Abstract

Full-depth reclamation with or without various stabilizers has been successfully used as a rehabilitation strategy in California since 2001. Long-term field monitoring on a number of full-depth reclamation projects that use foamed asphalt with portland cement as the stabilizer combined with a comprehensive laboratory study resulted in the preparation of guidelines and specification language for this rehabilitation strategy in 2008. However, the design criteria were essentially empirical in line with California design procedures for this level of rehabilitation project. There has been growing interest in the use of full-depth reclamation with no stabilizer as a rehabilitation option for lower-volume roads and in the use of mechanistic design in a greater range of rehabilitation projects. Consequently, the research initiative was extended to a second phase to include accelerated load testing on an instrumented test track constructed with four full-depth reclamation strategies to gather data for the development of performance models that can be included in mechanistic–empirical rehabilitation design procedures. This paper summarizes the results of a set of tests in this accelerated loading study, which compared dry and wet performance of a pavement rehabilitated with full-depth reclamation without any stabilizer.
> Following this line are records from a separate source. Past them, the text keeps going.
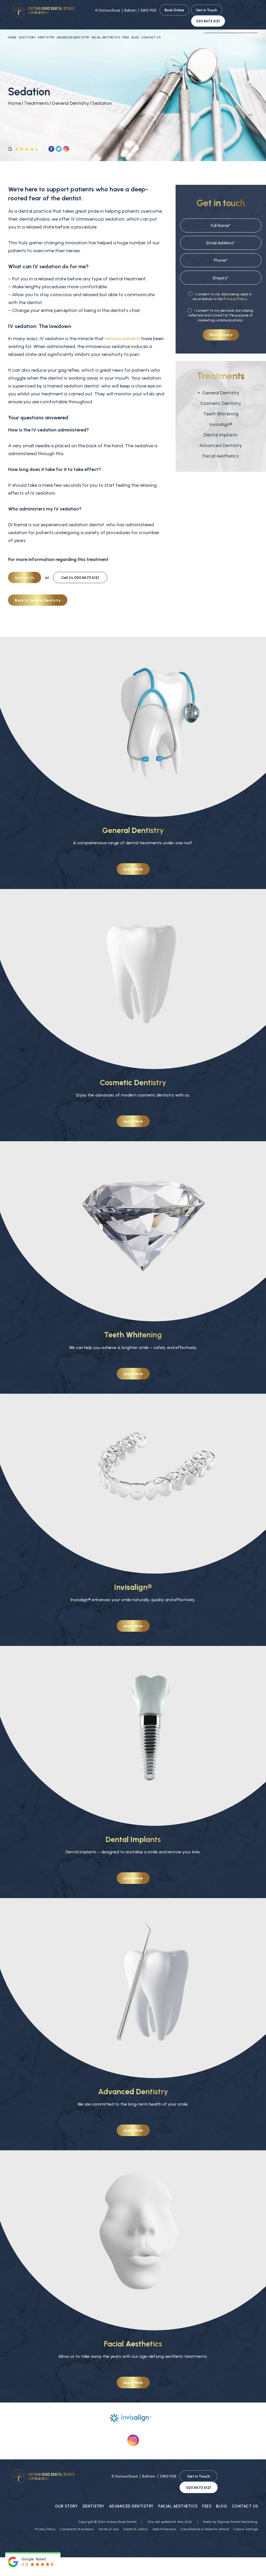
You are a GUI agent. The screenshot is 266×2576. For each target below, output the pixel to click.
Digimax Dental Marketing (237, 2503)
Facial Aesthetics (106, 29)
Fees (125, 29)
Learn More (133, 861)
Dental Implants (221, 427)
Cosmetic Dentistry (220, 395)
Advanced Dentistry (73, 29)
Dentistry (46, 29)
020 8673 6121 (241, 10)
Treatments (36, 95)
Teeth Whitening (220, 406)
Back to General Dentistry (38, 592)
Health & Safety (136, 2510)
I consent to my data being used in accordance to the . (220, 288)
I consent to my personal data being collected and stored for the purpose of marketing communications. (220, 307)
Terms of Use (108, 2510)
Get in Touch (206, 10)
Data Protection (164, 2510)
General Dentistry (70, 95)
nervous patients (122, 330)
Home (12, 29)
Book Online (174, 10)
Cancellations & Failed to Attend (205, 2510)
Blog (135, 29)
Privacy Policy (235, 291)
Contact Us (151, 29)
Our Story (27, 29)
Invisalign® (220, 416)
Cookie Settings (246, 2510)
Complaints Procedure (77, 2510)
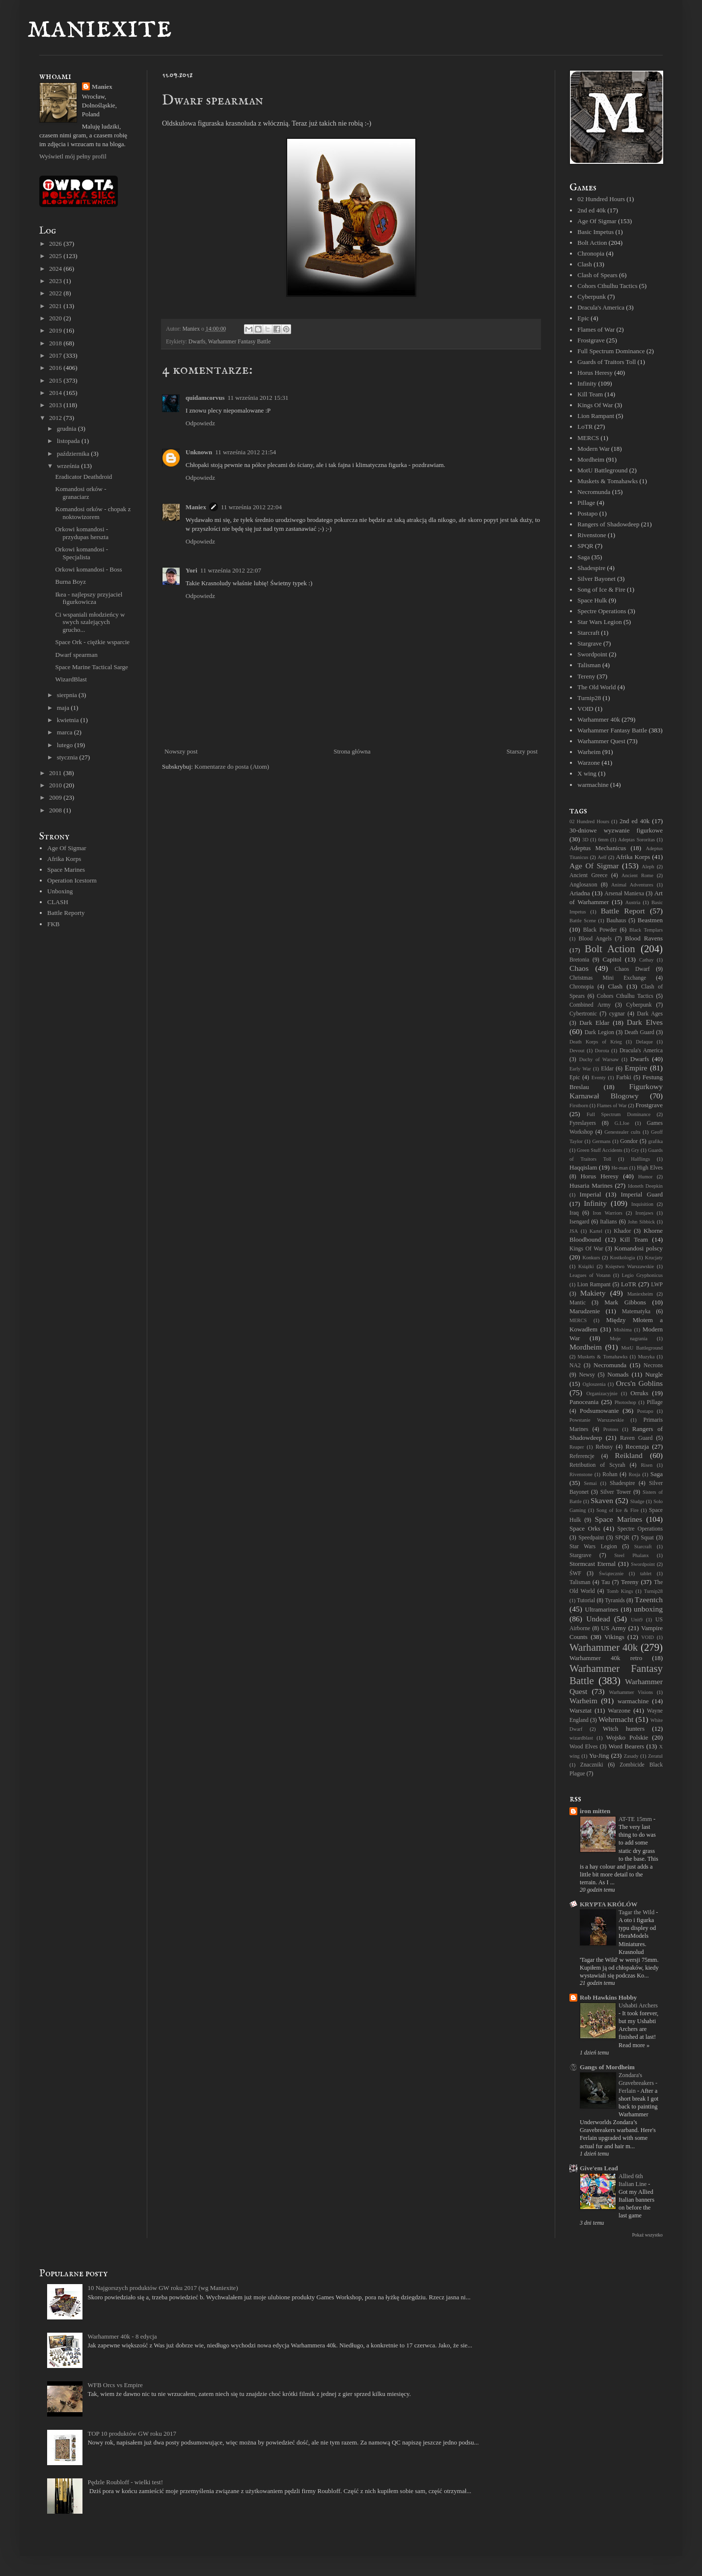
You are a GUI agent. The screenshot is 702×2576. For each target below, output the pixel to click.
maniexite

The section performed well in terms of expected low-volume traffic (i.e., up to 500,000 equivalent single-axle wheel loads). Poorer performance under wet base course conditions emphasized the need for appropriate drainage on low-volume road structures. The findings indicate that full-depth reclamation with no stabilizer, followed by the placement of an appropriate surface treatment or thin asphalt concrete layer, is a potentially cost-effective rehabilitation strategy for distressed low-volume pavements.